Drawing back the curtains
It is in this “always bustling and yet continually dying” city that the teatrante (a specifically Italian term that Dante prefers over playwright or stage director) created all her productions. One after the other, the pieces tore open the opaque veil covering the taboos of Sicilian society. They dealt with the Mafia of course (Cani di bancata), incest, sexual and family violence (Carnezzeria, Mischelle di Sant’Oliva), prostitution and transsexuality (Le Pulle), death, religion and the family (Palermu, Vita mia) and other sensitive subjects.

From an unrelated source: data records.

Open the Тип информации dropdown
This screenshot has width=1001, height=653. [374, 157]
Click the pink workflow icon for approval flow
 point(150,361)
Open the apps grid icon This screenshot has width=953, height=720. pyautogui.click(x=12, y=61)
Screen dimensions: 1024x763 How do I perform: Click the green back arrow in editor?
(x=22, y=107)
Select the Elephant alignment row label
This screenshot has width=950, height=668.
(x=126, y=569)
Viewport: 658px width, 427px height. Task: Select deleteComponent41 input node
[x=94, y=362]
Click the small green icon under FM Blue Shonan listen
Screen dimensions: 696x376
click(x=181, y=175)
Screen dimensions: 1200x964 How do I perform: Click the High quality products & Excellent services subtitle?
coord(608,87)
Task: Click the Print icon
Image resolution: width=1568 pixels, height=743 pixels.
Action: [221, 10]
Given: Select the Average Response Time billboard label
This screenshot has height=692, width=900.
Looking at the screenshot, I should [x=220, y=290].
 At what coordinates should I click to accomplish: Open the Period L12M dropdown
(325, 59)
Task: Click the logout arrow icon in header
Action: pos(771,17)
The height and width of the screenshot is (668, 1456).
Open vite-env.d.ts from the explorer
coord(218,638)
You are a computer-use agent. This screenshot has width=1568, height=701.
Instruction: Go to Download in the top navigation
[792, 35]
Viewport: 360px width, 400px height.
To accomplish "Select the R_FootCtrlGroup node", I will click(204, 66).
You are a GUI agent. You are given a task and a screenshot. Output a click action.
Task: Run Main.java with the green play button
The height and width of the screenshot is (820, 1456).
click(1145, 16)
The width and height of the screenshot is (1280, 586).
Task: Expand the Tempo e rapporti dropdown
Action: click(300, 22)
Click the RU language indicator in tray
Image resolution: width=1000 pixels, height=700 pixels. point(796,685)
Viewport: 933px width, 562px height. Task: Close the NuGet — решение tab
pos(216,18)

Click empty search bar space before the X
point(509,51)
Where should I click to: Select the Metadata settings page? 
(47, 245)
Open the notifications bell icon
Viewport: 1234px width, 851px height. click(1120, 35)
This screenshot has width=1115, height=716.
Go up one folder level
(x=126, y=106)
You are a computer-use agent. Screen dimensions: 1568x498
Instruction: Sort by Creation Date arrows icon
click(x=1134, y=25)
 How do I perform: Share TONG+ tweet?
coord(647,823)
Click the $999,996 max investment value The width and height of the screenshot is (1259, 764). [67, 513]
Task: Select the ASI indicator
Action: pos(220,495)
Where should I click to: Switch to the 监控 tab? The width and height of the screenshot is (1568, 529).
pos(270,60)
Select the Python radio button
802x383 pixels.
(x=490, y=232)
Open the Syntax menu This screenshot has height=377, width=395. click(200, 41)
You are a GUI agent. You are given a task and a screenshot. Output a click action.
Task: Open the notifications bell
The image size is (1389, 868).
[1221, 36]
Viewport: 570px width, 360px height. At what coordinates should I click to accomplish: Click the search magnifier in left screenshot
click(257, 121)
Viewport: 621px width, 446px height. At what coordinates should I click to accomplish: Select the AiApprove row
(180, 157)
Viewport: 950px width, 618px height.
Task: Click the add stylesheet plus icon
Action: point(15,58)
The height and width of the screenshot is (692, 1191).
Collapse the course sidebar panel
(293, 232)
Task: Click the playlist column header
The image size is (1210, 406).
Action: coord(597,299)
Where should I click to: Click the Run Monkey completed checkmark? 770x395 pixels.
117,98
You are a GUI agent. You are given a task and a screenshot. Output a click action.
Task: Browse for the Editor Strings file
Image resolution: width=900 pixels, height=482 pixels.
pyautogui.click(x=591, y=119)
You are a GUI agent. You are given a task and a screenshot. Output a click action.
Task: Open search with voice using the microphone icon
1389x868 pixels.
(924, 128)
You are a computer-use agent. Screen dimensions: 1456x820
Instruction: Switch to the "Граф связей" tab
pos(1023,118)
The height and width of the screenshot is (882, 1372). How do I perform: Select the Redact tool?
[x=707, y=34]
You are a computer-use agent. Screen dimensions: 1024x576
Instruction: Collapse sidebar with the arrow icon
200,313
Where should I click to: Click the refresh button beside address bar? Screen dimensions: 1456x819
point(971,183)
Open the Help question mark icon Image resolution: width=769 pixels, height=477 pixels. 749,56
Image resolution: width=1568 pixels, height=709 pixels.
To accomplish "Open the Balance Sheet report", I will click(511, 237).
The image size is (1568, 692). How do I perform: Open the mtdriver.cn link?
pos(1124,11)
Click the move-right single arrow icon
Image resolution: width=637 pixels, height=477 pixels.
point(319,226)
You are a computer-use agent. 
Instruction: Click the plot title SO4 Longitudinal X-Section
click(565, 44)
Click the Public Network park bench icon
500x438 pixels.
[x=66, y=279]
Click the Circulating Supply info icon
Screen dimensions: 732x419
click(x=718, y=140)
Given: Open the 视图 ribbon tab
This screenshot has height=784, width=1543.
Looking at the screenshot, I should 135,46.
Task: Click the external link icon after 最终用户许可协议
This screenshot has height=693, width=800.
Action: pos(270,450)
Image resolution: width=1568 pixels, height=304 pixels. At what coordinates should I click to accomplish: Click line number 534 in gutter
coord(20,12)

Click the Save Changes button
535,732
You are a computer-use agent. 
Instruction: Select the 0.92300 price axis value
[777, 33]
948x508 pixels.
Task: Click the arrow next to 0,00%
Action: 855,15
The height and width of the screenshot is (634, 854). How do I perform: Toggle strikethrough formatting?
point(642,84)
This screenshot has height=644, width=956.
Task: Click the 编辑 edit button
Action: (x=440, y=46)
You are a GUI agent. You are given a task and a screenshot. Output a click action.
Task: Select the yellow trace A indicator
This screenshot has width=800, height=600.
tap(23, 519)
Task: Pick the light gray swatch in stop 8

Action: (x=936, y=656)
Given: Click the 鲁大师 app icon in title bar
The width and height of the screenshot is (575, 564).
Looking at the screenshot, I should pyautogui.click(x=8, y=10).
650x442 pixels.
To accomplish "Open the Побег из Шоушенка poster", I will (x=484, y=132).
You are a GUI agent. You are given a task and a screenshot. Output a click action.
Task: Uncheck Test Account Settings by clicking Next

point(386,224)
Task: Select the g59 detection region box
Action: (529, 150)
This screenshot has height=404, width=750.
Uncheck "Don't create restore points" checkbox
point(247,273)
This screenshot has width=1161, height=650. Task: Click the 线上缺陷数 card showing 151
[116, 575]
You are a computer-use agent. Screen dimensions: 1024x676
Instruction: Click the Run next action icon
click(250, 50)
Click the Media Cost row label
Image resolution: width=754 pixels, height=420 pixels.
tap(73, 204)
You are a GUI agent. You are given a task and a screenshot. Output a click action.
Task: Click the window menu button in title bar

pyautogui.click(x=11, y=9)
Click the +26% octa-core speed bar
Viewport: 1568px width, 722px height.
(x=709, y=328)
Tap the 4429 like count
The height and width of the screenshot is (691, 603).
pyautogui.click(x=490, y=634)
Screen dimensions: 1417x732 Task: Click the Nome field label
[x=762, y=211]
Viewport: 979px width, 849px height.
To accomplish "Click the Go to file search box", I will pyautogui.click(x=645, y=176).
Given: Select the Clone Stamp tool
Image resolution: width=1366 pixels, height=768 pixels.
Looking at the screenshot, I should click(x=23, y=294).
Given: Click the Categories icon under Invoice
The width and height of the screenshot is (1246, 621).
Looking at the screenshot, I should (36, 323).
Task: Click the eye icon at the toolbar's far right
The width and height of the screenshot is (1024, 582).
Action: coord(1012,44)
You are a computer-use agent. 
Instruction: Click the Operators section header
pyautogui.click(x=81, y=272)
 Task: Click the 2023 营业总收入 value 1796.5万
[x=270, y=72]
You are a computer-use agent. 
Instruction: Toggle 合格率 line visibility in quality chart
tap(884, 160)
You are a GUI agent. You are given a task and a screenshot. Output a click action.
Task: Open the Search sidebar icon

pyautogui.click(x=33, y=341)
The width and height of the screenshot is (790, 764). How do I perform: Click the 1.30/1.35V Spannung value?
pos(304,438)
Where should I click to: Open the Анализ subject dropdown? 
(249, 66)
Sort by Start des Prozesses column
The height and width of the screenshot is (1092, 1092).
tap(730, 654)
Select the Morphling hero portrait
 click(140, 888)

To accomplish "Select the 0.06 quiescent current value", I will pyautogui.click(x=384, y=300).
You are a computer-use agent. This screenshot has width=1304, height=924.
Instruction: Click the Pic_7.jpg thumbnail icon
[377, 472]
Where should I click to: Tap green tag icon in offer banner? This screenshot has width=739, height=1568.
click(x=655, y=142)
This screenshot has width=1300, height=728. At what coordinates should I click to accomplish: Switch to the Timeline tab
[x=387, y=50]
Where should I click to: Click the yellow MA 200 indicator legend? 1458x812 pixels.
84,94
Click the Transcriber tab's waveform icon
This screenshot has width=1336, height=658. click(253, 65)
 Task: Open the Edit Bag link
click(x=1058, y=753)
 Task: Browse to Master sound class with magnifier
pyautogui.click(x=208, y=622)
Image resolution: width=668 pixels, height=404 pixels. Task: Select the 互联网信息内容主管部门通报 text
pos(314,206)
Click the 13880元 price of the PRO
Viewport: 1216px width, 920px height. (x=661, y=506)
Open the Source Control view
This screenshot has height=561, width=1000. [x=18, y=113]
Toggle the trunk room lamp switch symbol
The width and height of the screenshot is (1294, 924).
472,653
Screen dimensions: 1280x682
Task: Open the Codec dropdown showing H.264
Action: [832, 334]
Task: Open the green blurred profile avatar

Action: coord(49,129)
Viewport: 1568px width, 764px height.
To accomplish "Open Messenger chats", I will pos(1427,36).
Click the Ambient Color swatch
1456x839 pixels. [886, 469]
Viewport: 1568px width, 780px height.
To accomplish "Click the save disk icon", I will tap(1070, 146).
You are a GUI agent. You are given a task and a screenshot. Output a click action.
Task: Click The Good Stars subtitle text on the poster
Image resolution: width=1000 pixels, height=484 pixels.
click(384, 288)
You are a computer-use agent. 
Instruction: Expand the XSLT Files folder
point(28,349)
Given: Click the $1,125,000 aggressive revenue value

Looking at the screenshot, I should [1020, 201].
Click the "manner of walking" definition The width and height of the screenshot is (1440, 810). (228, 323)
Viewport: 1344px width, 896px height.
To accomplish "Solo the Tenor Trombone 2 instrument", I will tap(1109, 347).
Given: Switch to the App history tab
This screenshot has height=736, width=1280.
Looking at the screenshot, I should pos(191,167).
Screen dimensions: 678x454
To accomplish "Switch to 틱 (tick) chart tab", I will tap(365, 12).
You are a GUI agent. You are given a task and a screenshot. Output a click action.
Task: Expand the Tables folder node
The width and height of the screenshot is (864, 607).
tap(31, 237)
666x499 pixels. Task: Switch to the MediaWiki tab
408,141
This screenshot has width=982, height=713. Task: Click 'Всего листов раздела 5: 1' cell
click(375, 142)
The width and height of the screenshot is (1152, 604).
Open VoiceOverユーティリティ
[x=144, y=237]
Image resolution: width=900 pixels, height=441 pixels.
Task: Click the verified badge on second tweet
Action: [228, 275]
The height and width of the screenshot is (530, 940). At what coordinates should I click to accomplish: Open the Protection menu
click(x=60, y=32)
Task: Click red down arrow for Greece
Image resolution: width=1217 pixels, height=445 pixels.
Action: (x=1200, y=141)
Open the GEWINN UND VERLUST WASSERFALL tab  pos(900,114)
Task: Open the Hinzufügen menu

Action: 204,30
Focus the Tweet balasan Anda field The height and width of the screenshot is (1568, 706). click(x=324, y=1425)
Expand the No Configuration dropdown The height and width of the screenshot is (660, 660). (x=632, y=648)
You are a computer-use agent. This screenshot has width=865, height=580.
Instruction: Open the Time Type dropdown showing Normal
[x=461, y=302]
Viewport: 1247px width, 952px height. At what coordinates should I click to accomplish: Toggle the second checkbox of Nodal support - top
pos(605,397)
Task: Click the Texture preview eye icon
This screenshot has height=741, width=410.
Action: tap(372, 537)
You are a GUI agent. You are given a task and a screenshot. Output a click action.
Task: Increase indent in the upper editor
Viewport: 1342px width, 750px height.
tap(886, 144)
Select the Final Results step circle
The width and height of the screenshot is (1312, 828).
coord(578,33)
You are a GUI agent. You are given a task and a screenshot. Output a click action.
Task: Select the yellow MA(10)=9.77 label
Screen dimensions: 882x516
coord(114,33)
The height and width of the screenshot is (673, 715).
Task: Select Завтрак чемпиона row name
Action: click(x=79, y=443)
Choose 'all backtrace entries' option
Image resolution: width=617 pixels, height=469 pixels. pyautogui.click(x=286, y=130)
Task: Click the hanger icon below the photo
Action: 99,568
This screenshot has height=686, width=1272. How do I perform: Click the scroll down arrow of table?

“Palermo is a city of closed curtains that lives in a real culture of secrecy,” says Dante, who founded her theater company, Sud Costa Occidentale, in 1999. “When you try to lift that veil, you uncover terrible hostility. I have a very pessimistic, very black view of my city. There are moments when I think I just can’t go on. But my theater is indissolubly linked to Palermo and its energy, its poetry, its beauty. Being a child of Palermo is a little bit like being a child of the theater. And as an artist I think it’s my role to lift the curtain…”
So when she returned to Sicily after a 10-year career up north, where she worked with actors such as Vittorio Gassman and Marcello Mastroianni, Dante let the street dictate the language of her theatrical productions.
“Palermo is a city of characters, where a real alphabet of the body plays out,” she says. “That alphabet makes it possible to explore a more basic language that I have started to work on with my actors. In the street, everything is an exhibition, but that’s a double-edged sword for the theater. You have to be a step above this street exhibition, deliver an interpretation of it, find what is uncomfortable and dangerous in it, otherwise you reduce it to folklore.”
With Dante, everything is based on the work she does with her actors who come for ” trainings ” every afternoon on the little square stage at La Vicaria. She writes in the dialects of Naples and Palermo. These are much more primitive than Italian, the language of a unification that was never fully achieved. “The dialects are those of bad manners, the chaos of life; they are wild and eruptive,” Dante says.
Struggling to stay afloat
While it may nurture in some ways, in others Palermo is a mother that doesn’t feed her children well. Since founding Sud Costa Occidentale, Dante has succeeded in keeping the company and workshop going without a cent of subsidy money. She survives instead on the money she makes from European co-productions and international tours.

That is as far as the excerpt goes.